Article Text

Download PDFPDF

HCR-20 shows poor field validity in clinical forensic psychiatry settings
Free
  1. John Tully
  1. Department of Forensic and Neurodevelopmental Sciences, Institute of Psychiatry, Psychology and Neuroscience, London, UK; john.tully{at}kcl.ac.uk

Statistics from Altmetric.com

Request Permissions

If you wish to reuse any or all of this article please use the link below which will take you to the Copyright Clearance Center’s RightsLink service. You will be able to get a quick price and instant permission to reuse the content in many different ways.

ABSTRACT FROM: Jeandarme I, Pouls C, De Laender J, et al. Field validity of the HCR-20 in forensic medium security units in Flanders. Psychology, Crime & Law 2017;23:305–22.

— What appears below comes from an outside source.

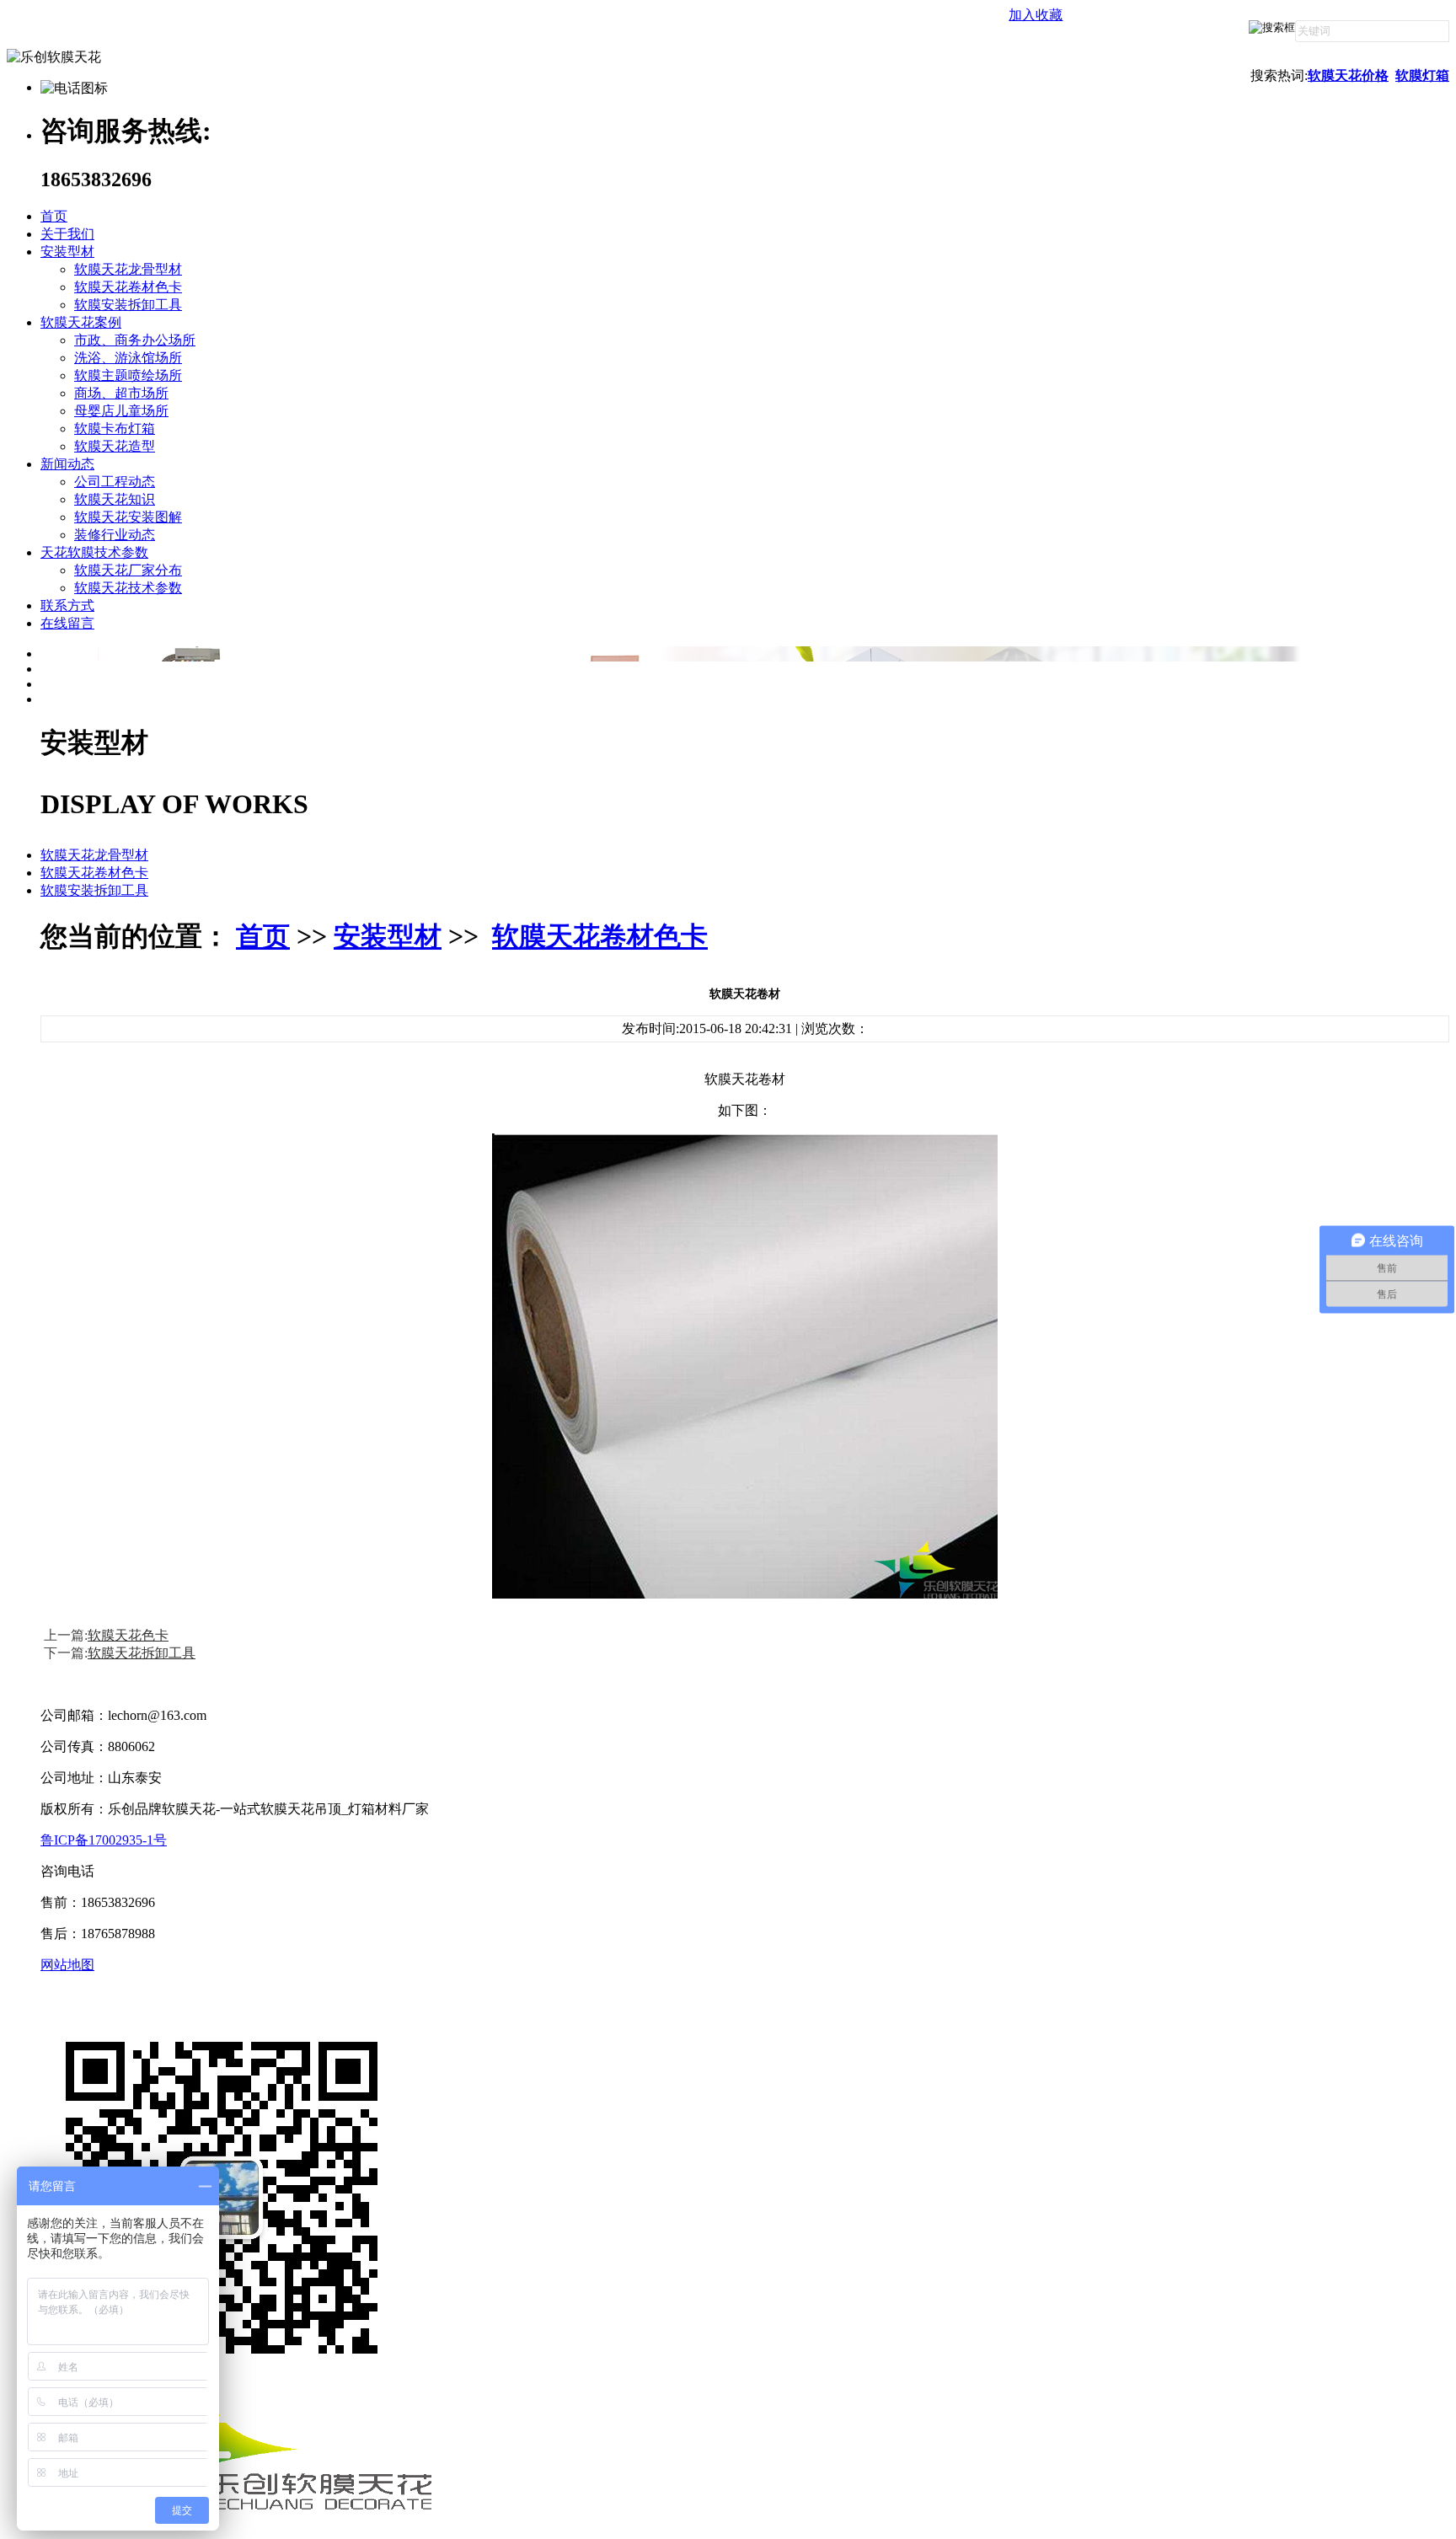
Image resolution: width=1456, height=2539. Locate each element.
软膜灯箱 (1422, 75)
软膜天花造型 (114, 446)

What is already known about this topic

Assessment and prediction of violence risk is central to forensic psychiatry practice. From the 1970s, increasing awareness of the limitations of clinical judgement alone meant services began to employ actuarial risk assessment tools, which were shown to significantly improve predictive accuracy.1 However, these tools soon came under criticism for their own limitations, including focus on relatively static factors that are immutable and lack of applicability to specific real-world scenarios.1 This led to the development of structured professional judgement (SPJ) tools, which have largely replaced purely actuarial tools as the gold standard of risk assessment and management. Such instruments combine actuarial and dynamic components and are thought to be yet practically relevant and encourage use of professional discretion, while having a solid empirical basis.2

The most widely used SPJ tool in forensic psychiatry settings in the UK is the Historical Clinical Risk Management-20 (HCR-20), which is currently in its third version (HCR-20V3).3 Both retrospective and prospective research has suggested that the HCR-20 is predictive of future violence, across a range of settings.3–5 Hence, the HCR-20 has become the first choice instrument for risk assessment of violence in forensic psychiatry practice in the UK. In recent years, however, the basis of this practice has been challenged. Further studies have suggested that SPJ tools, including the HCR-20, lack validity for certain key diagnoses in forensic psychiatry such as schizophrenia6 and psychopathy7 and that the standard method of reporting validity of the HCR-20—area under the curve (AUC)— is flawed if used without other performance measures.6 Other work has suggested that most of its individual factors do not predict violence8 and that SPJ tools may be better employed to identify low risk individuals, for example in general adult psychiatry populations.9

Furthermore, authors have questioned the applicability of such studies to real world practice. One study, examining the predictive validity of the HCR-20 when applied to clinical practice among 109 male mentally disordered offenders in a high secure forensic hospital, showed that the HCR-20 did not predict future violence regardless of setting (community vs inpatient) nor time (short vs long term), except for serious incidents.10 Another study, examining prerelease HCR-20 assessments over 6 years at a US forensic hospital, revealed that none of the scales or subscales predicted recidivism better than chance.11 Hence, a recent study in a Belgian medium secure forensic psychiatry setting12 is of particular interest. Its main findings, that the HCR-20 did not predict violent recidivism during and after treatment, warrant appraisal by all forensic psychiatrists, psychologists and others working in forensic mental health.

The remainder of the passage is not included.